Performance Intermediate By Samson Tanimawo, PhD Published Dec 20, 2026 10 min read

p99 Latency Diagnosis: A Field-Tested Workflow

When the median is fine but the long tail is killing users, the first instinct is wrong about half the time. Here is the workflow that lands the diagnosis in under an hour.

Step 1: confirm it is actually p99

"Latency is up" rarely means what people think it means. Pull the percentile graph for the last 24 hours and look at p50, p90, p99, p99.9 side by side. If p50 also rose, this is a system-wide issue, not a tail. If only p99 rose, the tail is real.

The ratio matters too. p99/p50 of 5x is normal for many systems. p99/p50 of 50x is a tail problem; the long requests are wildly off the typical case. Knowing this number frames everything that follows.

Step 2: look at the histogram, not the percentile

Percentiles compress information. A latency histogram (Prometheus _bucket, Datadog distribution, OpenTelemetry histogram) shows the actual shape, bimodal, fat tail, single hump. The shape tells you the kind of problem.

Bimodal: two clusters, one fast, one slow. Some path is taking the slow road; find which.

Fat tail: most requests fast, a small number very slow. Often a database tail, a GC pause, or a cold cache.

Slow drift: the whole distribution shifts right over hours. Resource pressure, slow leak, or growing dataset.

Step 3: segment by everything obvious

Slice p99 by endpoint, by region, by tenant, by client version, by deploy version. The slow requests usually concentrate in one slice. If they spread evenly across all slices, the problem is shared infrastructure (database, cache, network). If they concentrate, the problem is local.

The "tenant skew" pattern. One tenant whose data is 50x bigger pulls the tail of any per-tenant query. A separate slice or a partial index for that tenant often solves it.

Step 4: the three usual suspects

Lock contention. When the database serialises queries on a row or a table, p99 explodes while p50 stays fine. Look at lock-wait metrics; in Postgres, pg_stat_activity.wait_event_type tells you.

GC or runtime pauses. JVM, .NET, Go all have stop-the-world events. A p99 spike that correlates exactly with GC duration metrics is the smoking gun.

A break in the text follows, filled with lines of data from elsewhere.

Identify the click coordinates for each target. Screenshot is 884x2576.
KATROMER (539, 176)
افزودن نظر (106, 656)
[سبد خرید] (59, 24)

Cold caches. A cache miss that goes to a slow backend creates a fat tail. The miss rate is fine on average, but each miss is 100x slower than a hit. Often hides behind "average is fine."

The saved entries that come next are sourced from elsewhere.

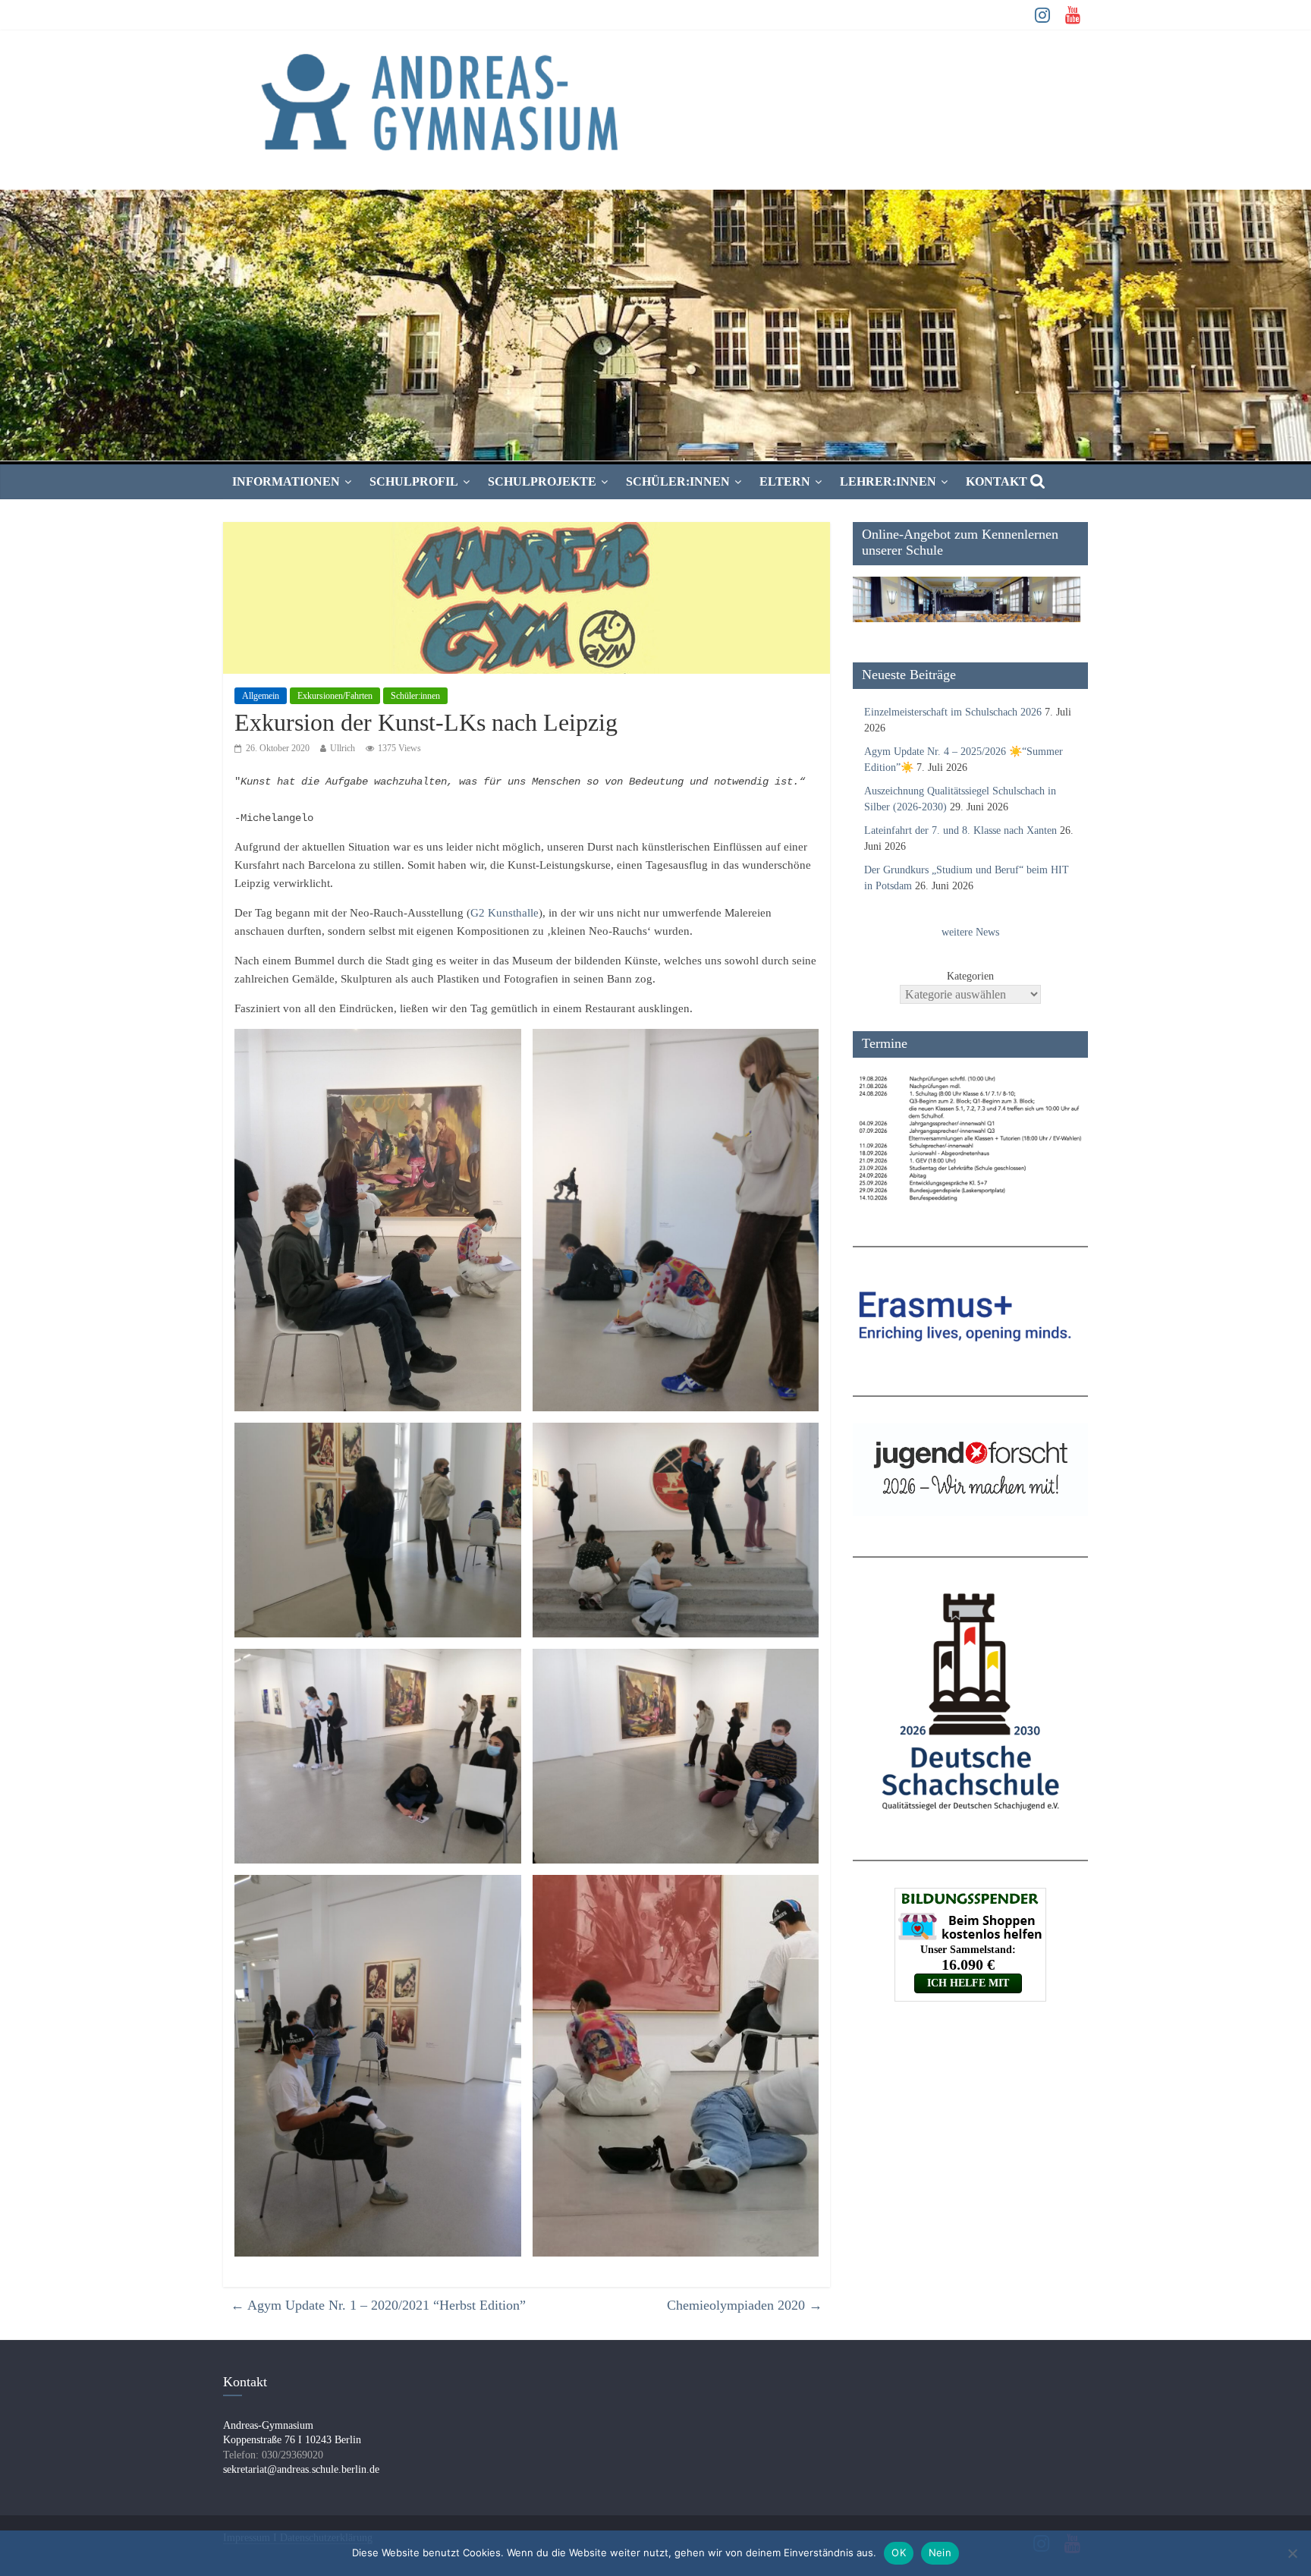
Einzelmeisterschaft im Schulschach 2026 (953, 712)
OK (898, 2552)
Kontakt (996, 481)
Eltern (784, 481)
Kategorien (970, 976)
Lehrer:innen (888, 481)
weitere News (970, 932)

Step 5: trace one slow request end to end

Distributed tracing pays for itself in moments like this. Pull a single trace from the slow bucket and look at the spans. The slow span is usually obvious, and it is usually not the span the engineer guessed.

If you do not have tracing, the workflow is "pull logs for one slow request, manually reconstruct the path, time each step." This works but takes 10x longer. If your team is doing this often, install tracing this quarter.

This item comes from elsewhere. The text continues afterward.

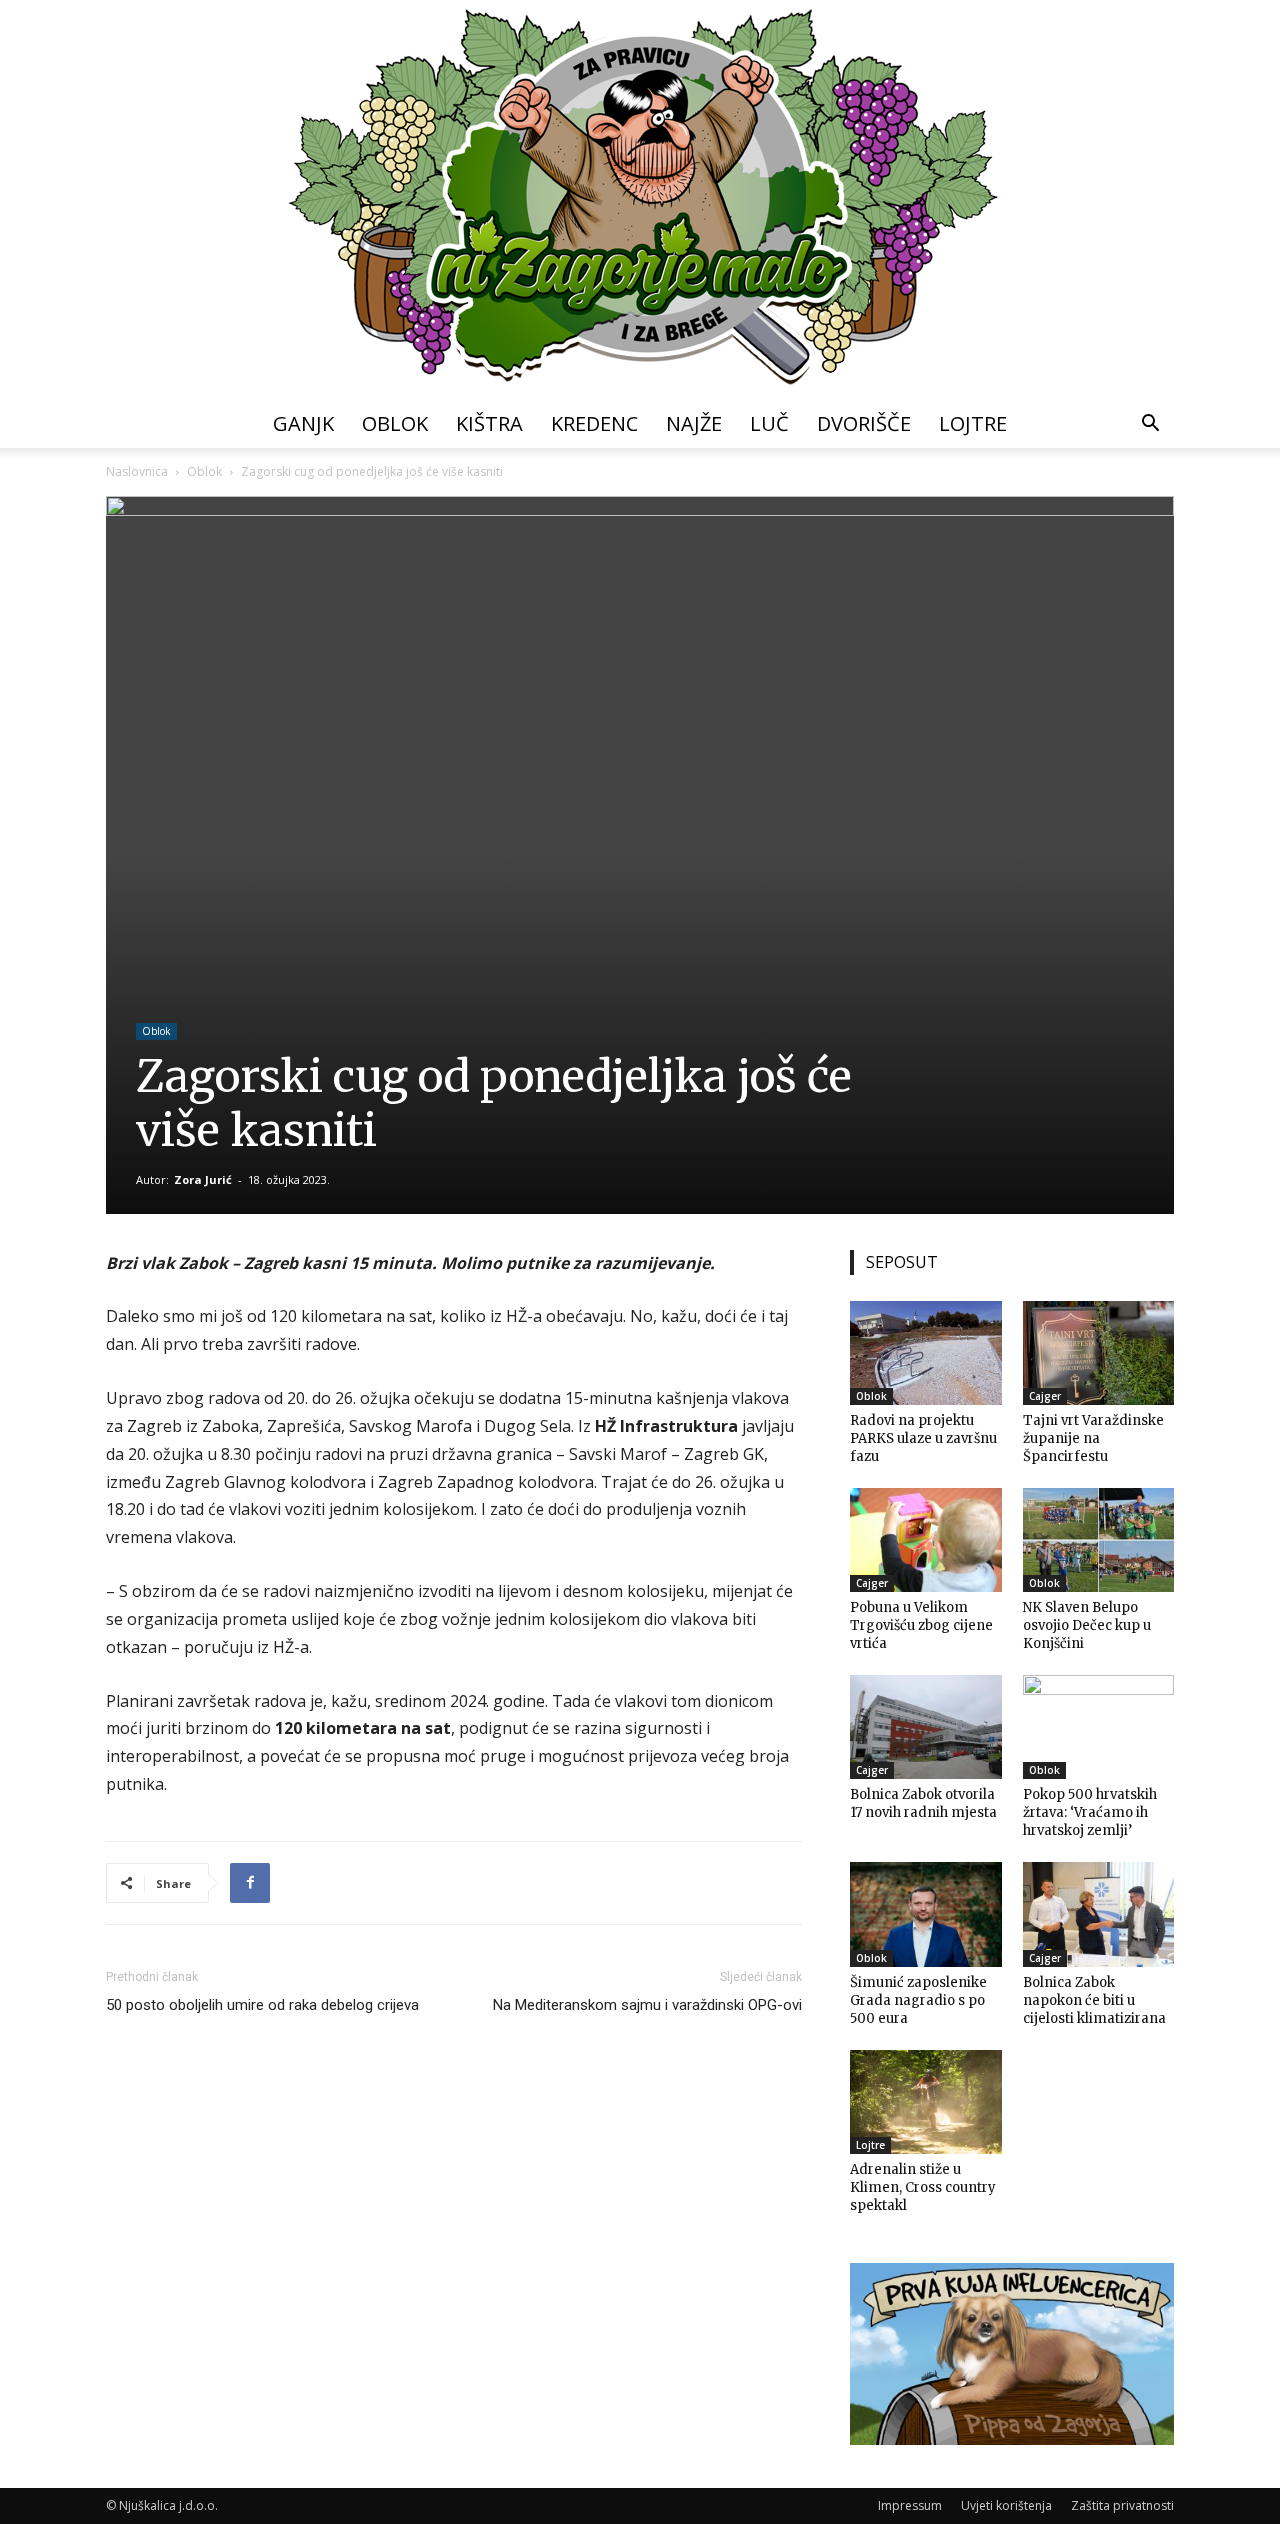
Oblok (395, 423)
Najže (694, 423)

Step 6: validate the fix moved the histogram

Deploy the fix; do not declare victory until you see the histogram change shape. The percentile number moving is good; the histogram normalising is the proof. Many "fixes" reduce p99 by 10% but leave the underlying tail intact, and the next traffic spike re-exposes it.

Antipatterns

Optimising the average. The average is the wrong metric for user-perceived performance. Stop reporting it.

Adding more replicas to a tail problem. If the tail is per-request (lock, GC, cold cache), more replicas does not help; each replica still has the tail.

Sampling out the slow requests. Some tracing setups sample-out high-latency requests because they are "outliers." That is exactly the wrong direction. Sample-in slow requests preferentially.

What to do this week

Three moves. (1) On your top-3 endpoints, replace any avg-latency dashboard with a histogram visualisation. (2) Add tail-aware sampling to your tracing config so slow requests are over-sampled. (3) Identify the endpoint with the worst p99/p50 ratio and walk through this six-step workflow on it.